Dorsze na aukcjach kupowane są w 90 % z przeznaczeniem na eksport do zachodniej Europy, głównie do Niemiec i Francji.
DORSZE zł/kg
u rybaków 5,40
na aukcjach 5,60-6,00
w sklepach 16,00-19,00
Kiedyś dominowały w wysyłce surowe ryby, teraz najczęściej już przetworzone. Rybacy mogą liczyć na około 5,40 złotych za kilogram dorszy, na aukcjach rybnych kosztują obecnie nawet 6 złotych, w sklepach już kilkanaście złotych.
Ustawowy zakaz połowów dorszy w całej Unii Europejskiej zacznie obowiązywać od połowy czerwca do końca sierpnia. Jeszcze przez 1,5 miesiąca trwa za to zakaz połowów fląder.
Na aukcje trafiają natomiast bez problemów śledzie i szproty, i to w coraz większych ilościach, bo znacznie wzrosło w ostatnich dniach zapotrzebowanie na ten asortyment.

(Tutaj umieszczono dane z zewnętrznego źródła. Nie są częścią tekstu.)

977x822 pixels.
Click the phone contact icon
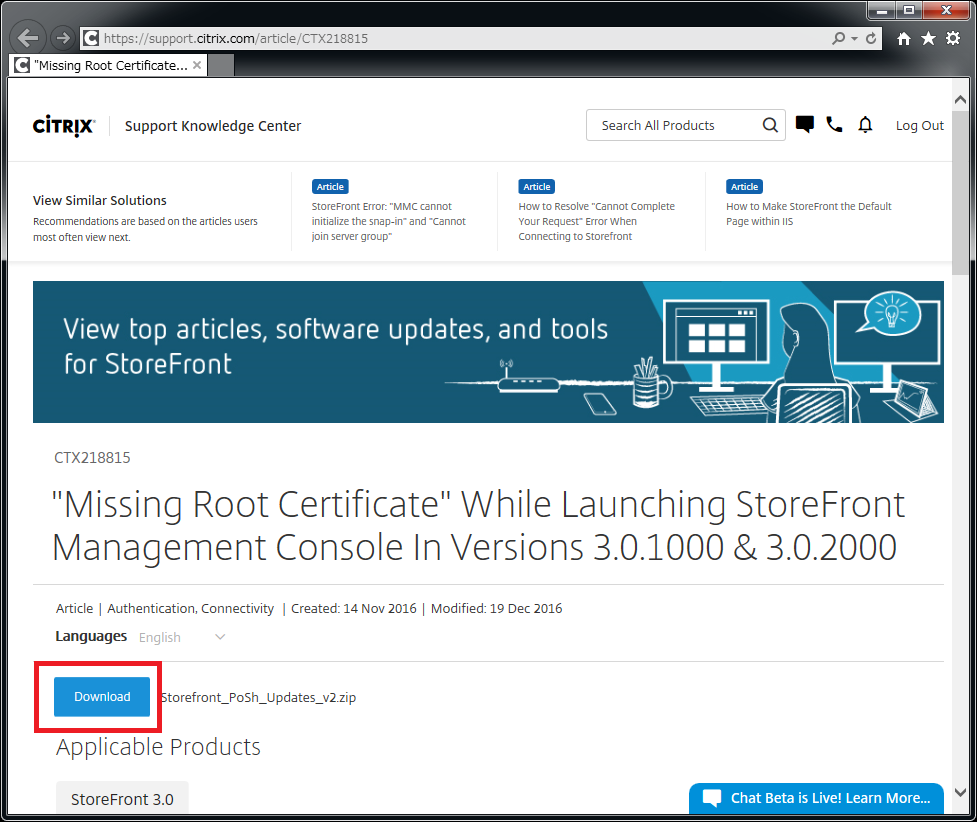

Małe śledzie klasy S kosztują maksymalnie 1,40 złotych za kilogram, duże klasy D są o 60 groszy droższe. Za szproty konsumpcyjne trzeba zapłacić od 65 do 80 groszy.
RYBY na aukcjach zł/kg
śledzie S 1,20-1,40
śledzie D 1,80-2,00
szproty konsumpcyjne 0,65-0,80
szproty na paszę 0,20-0,40
Im dalej na wschód tym te ryby są mniejsze i cena spada. Najmniej płacą odbiorcy za szproty przeznaczane na paszę.